Hey everyone,
Big week over here! It’s the third anniversary of the podcast! I wrote a whole post about it so I won’t rehash things here, but I am definitely having a lot of feelings about it. It’s been a crazy three years and I’m really excited for the fourth year of Unruly Figures.
I also put out a bonus episode this week about poisoned apples in myth and history. It’s probably one of my favorite things I’ve written in a long time, so check it out.
Okay, without further ado, history acting unruly in the news:
Vases recently discovered in Guatamala show us that the Maya didn’t just smoke tobacco—they drank it.
The Lion of Venice was made in China! It likely traveled along the Silk Road after being cast in China, then became “an elaborate reassembly of what was initially a zhènmùshòu (镇墓兽 “tomb guardian”) cast in the Tang period (609-907 AD).”

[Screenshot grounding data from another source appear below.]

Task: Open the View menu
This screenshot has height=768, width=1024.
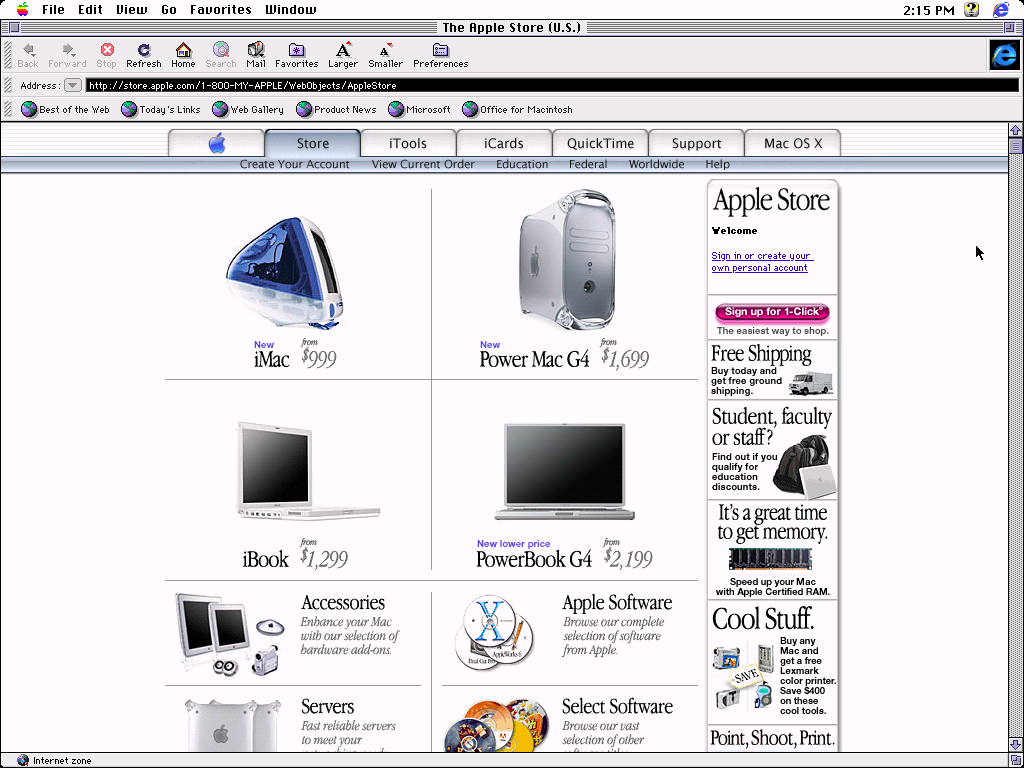Action: (131, 10)
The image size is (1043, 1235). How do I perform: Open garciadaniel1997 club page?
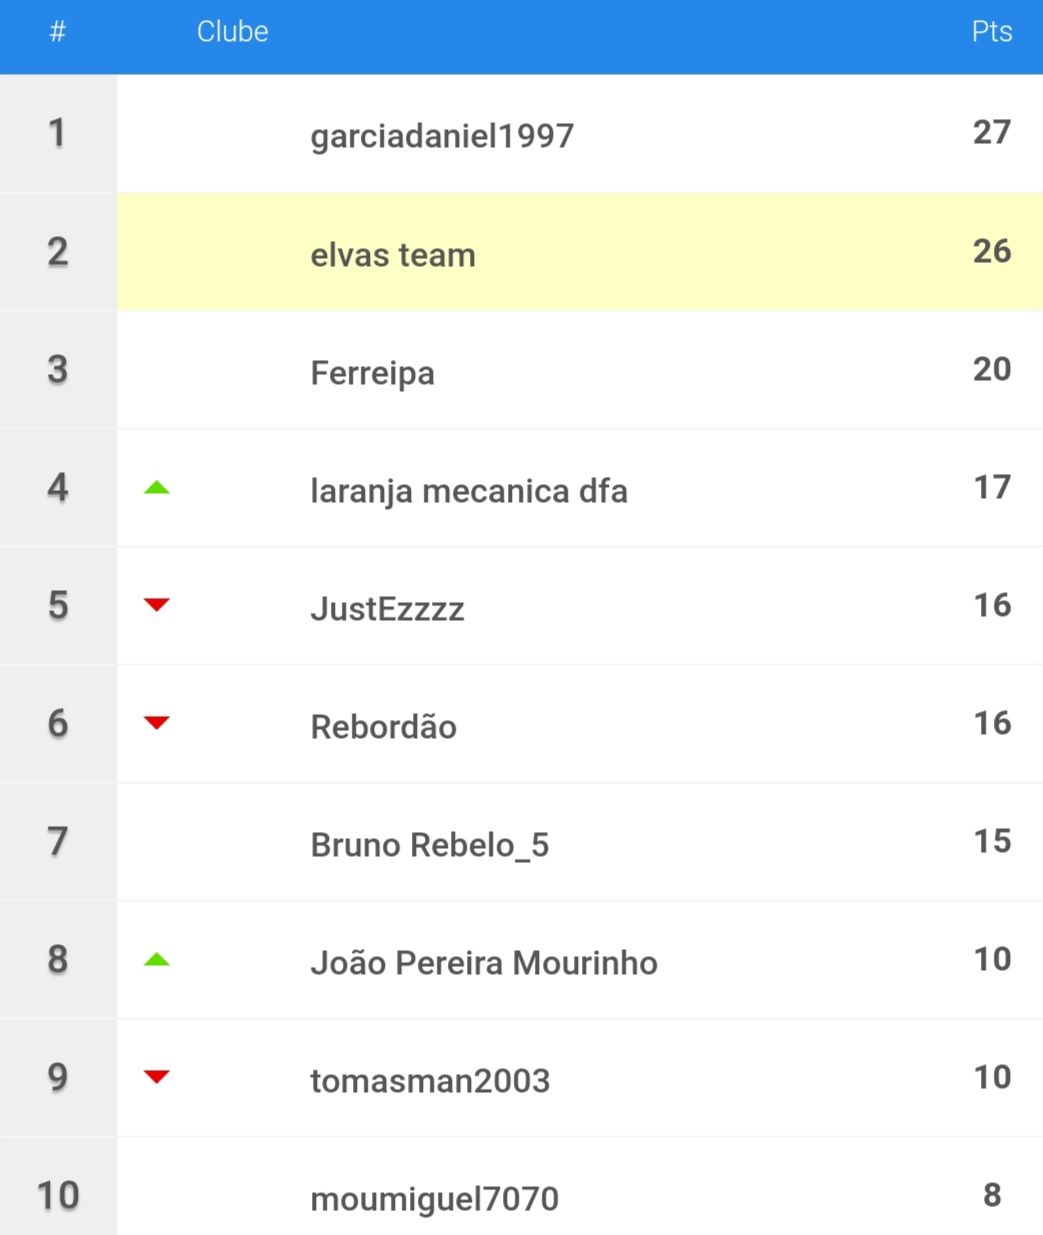click(x=442, y=135)
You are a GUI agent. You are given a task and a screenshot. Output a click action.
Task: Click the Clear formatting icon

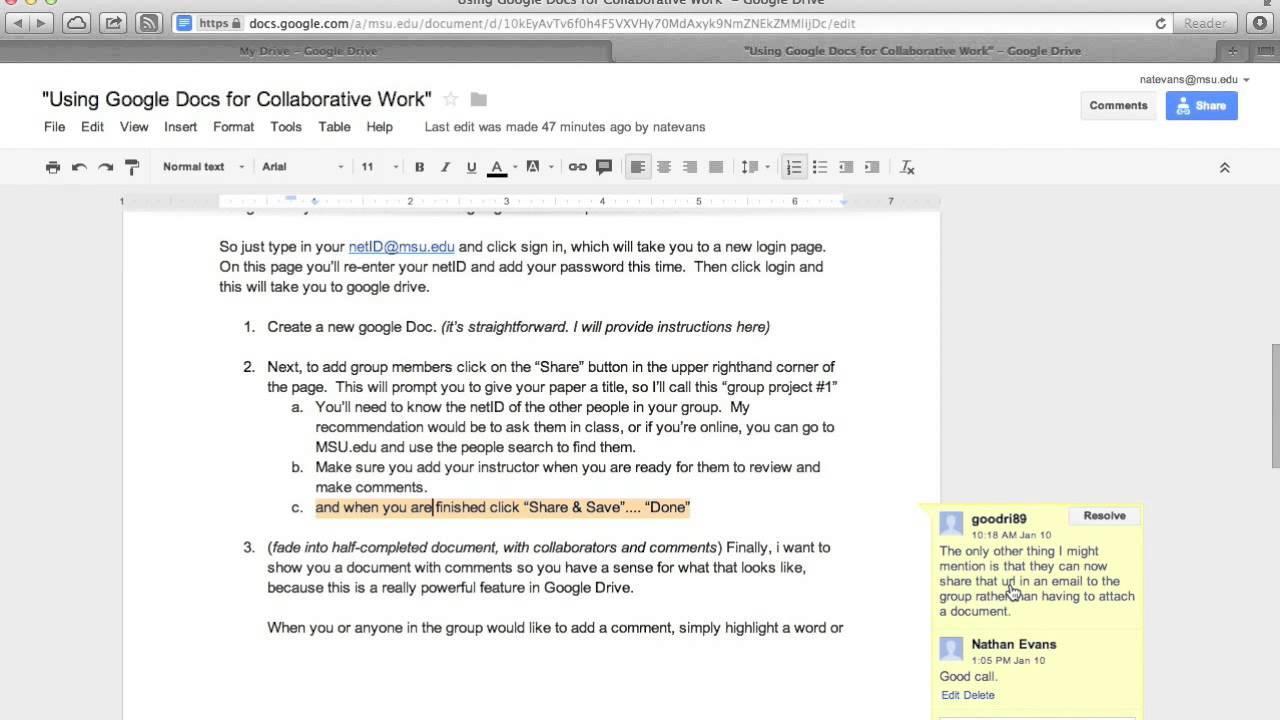[907, 167]
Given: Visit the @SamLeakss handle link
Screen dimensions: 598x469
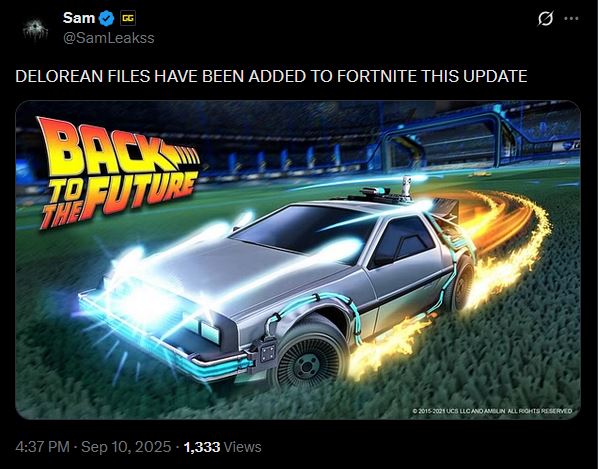Looking at the screenshot, I should tap(109, 38).
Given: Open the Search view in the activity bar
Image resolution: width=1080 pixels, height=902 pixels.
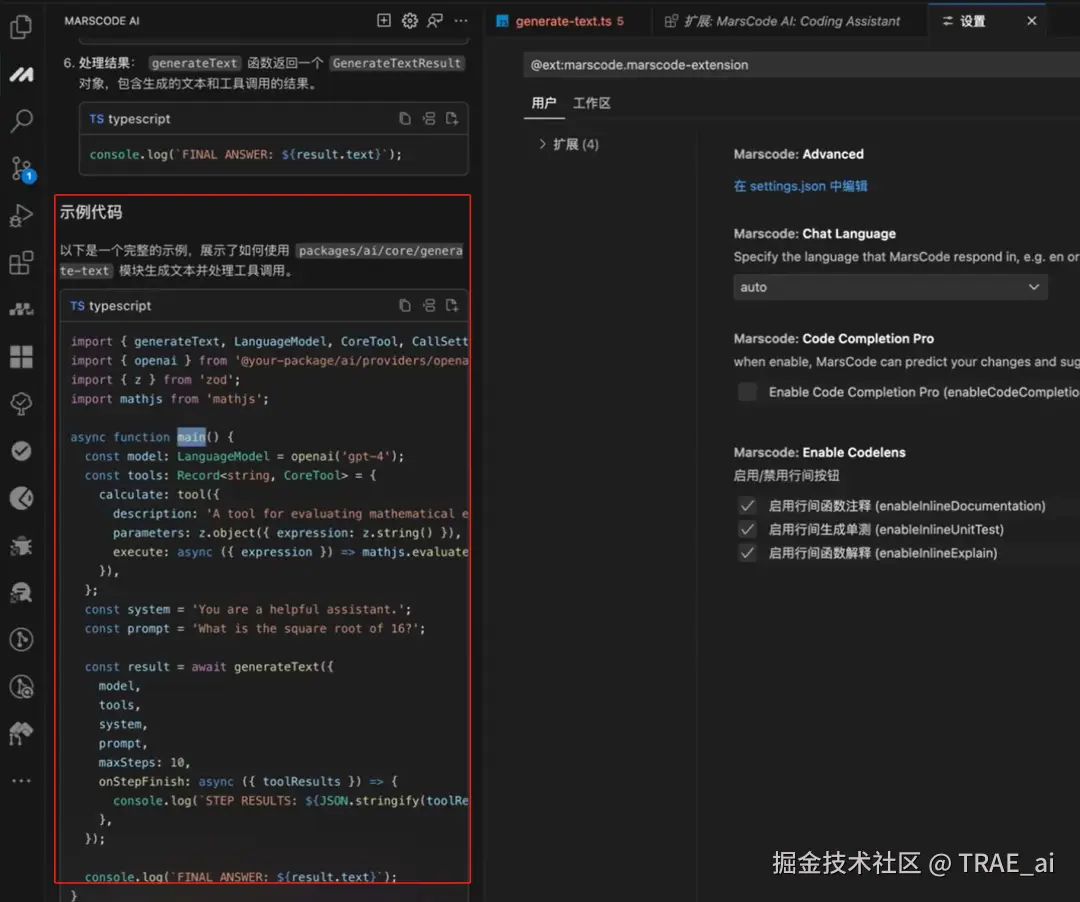Looking at the screenshot, I should pos(22,120).
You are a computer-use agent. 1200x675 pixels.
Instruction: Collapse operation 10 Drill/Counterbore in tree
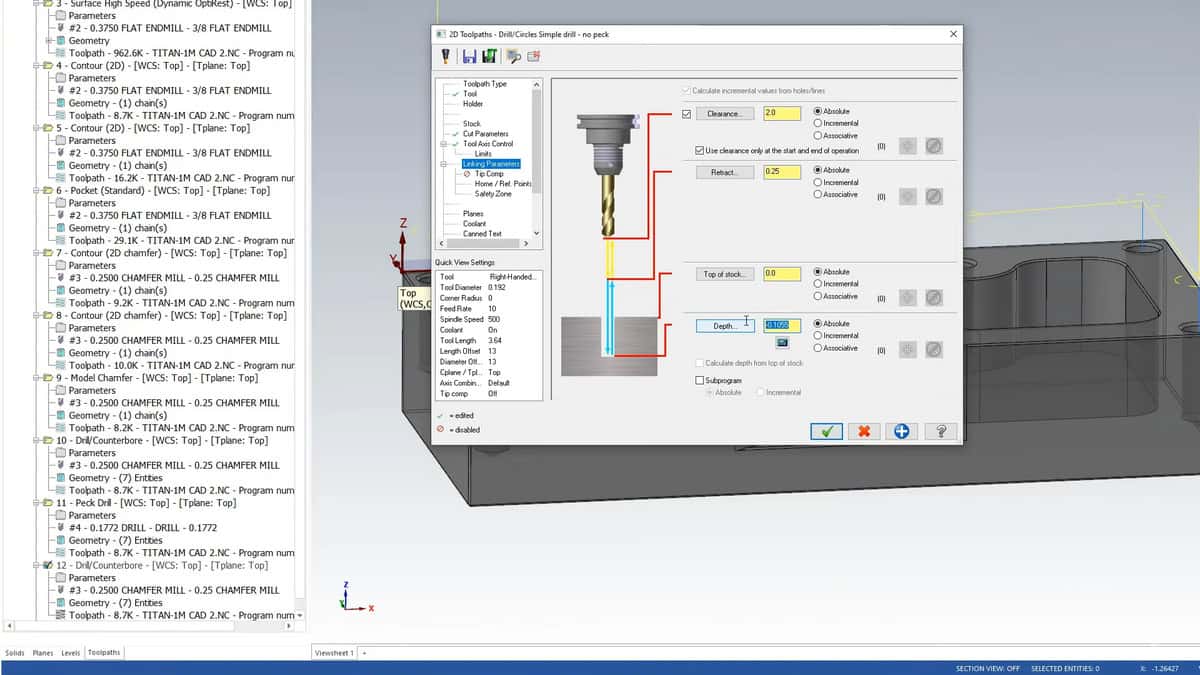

12,000 years ago, a shaman was buried near the Tigris River. For years, many archaeologists thought this was a simplistic hunter-gatherer culture, because they hadn’t fully “settled down” or invented pottery yet. But new evidence from the shaman’s grave reveals many twists: This might have actually been a complex temple site, and the shaman was a woman.
Speaking of ancient religion: There’s a responsibility gap in discussions of modern AI. Whose fault is it if a self-driving car hits a pedestrian? The programmer? The car itself? Well, Medieval theology might hold the answer.
There was a second assassination attempt on Trump. While it didn’t make much of a splash on social media, it’s worth looking at how often US Presidents have dealt with assassination attempts.
Speaking of royalty, the last wills of kings Richard II and Henry IV tell us much about the Medieval monarchs.
Mongolia has become a global leader in land conservation, largely by returning to abandoned Indigenous practices.
More archaeological news out of Bulgaria: an ancient Roman chariot and some mysterious structures have been found by archaeologists during excavations at a necropolis in northeast Bulgaria.
Books bans in the US have turned school libraries into battlegrounds. How did they start, and how have they changed to reflect changing values over time?
Speaking of bans, what was going on with the Roman Catholic war on wigs?
If you’re a Swiftie: Meet the original members of the Tortured Poets Department.
Speaking of music: In 1874, the Fisk Jubilee Singers, a group of Black musicians from the US, toured Britain. The Victorians had never heard anything like it.
The struggles of the French Resistance during World War II.
Do you love stories of WWII resistance movements? Then you’ll love my coverage of Noor Inayat Khan.
In US schools we’re taught that Benedict Arnold was the ultimate traitor. But who was he to the British?
Nepal’s newest round of truth commissions will hopefully uncover the truth of a decade-long civil war.
Into eyeliner? In Turkey, an 8,200-year-old eyeliner pencil has just been uncovered at Yeşilova Höyük.